Two puzzles of modern India—one well known, the other overlooked—form the core of this book.
For fifty years, the state of Kerala has been famed, first as a home of Communists, then as a perplexing ‘model of development’. But why Communists? And why development, especially in a place where the economy usually underperformed even lowly national averages? Part of an answer lies in the unusual place of women in Kerala and their changing role in the past 200 years.
Another part lies in the other, often under-analyzed focus of this book: media and communication. Printing and publishing in Indian languages—and accompanying questions of literacy and language identity—present tantalizing puzzles.

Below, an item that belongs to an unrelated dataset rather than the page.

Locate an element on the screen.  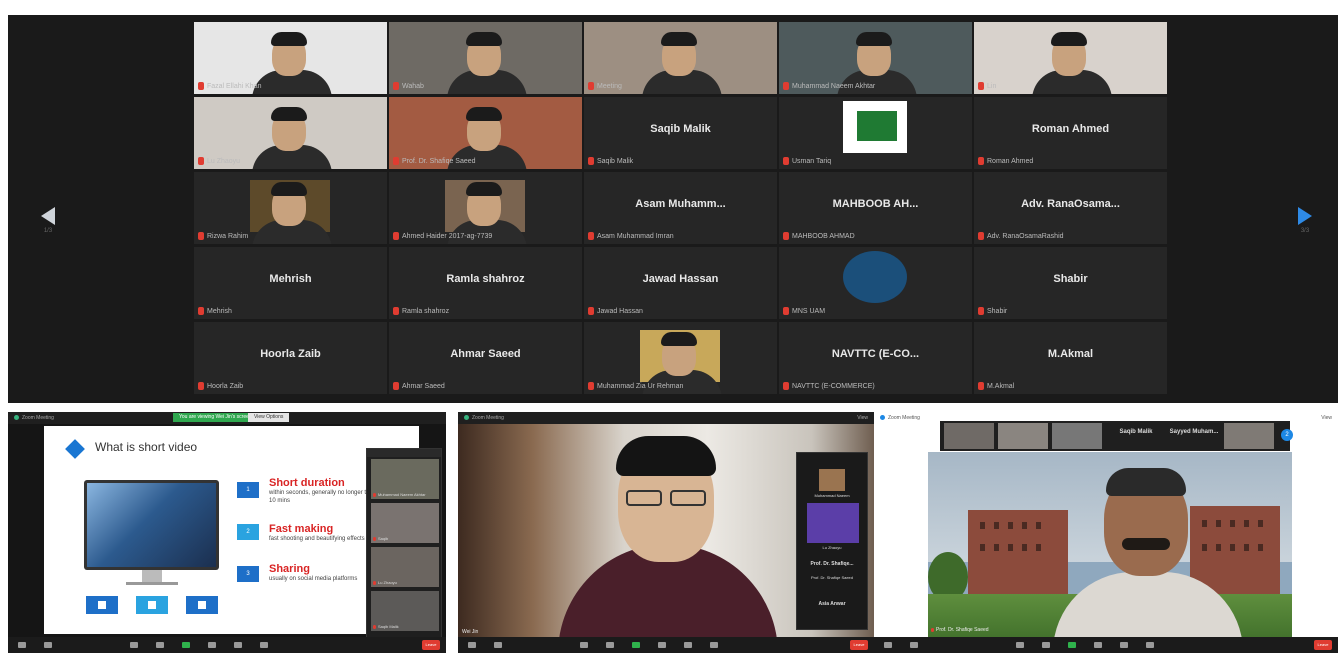
participant-tile: Lu Zhaoyu is located at coordinates (290, 133).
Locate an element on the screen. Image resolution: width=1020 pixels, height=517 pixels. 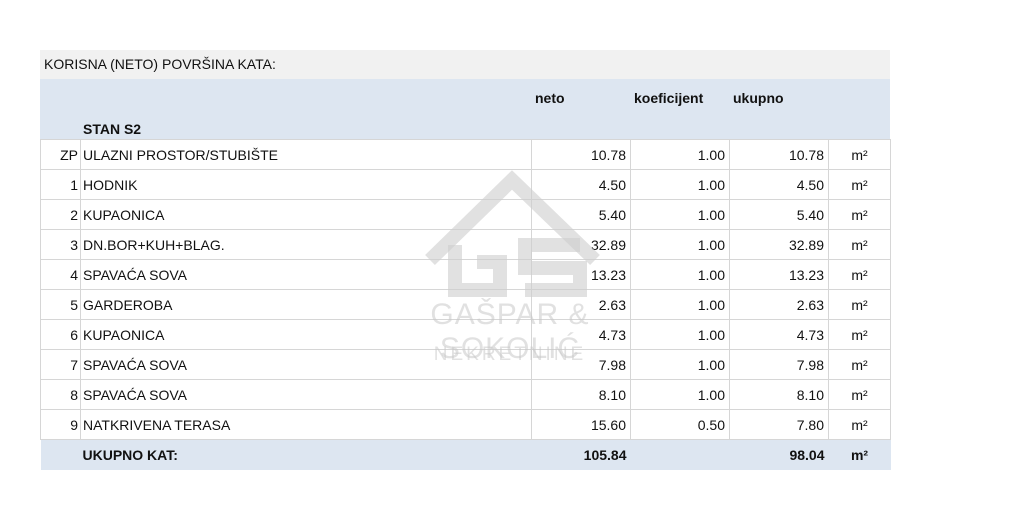
ukupno-value: 7.98 is located at coordinates (779, 364).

Since data were first collected in the 1950s, Kerala’s people have been India’s greatest newspaper consumers. Do literacy and newspapers mobilize people for political action or does politicization make people into newspaper readers? To what extent do media wait on consumer capitalism before they break into the countryside to become truly mass media, as they have in India in the past thirty years?
Media and Modernity ponders these questions, first from the perspective of Kerala, often a forerunner of developments elsewhere, and then at an all-India level. Readers intrigued by questions of development, communications, politics, and the role of women will find in this collection stories that surprise and arguments that provoke.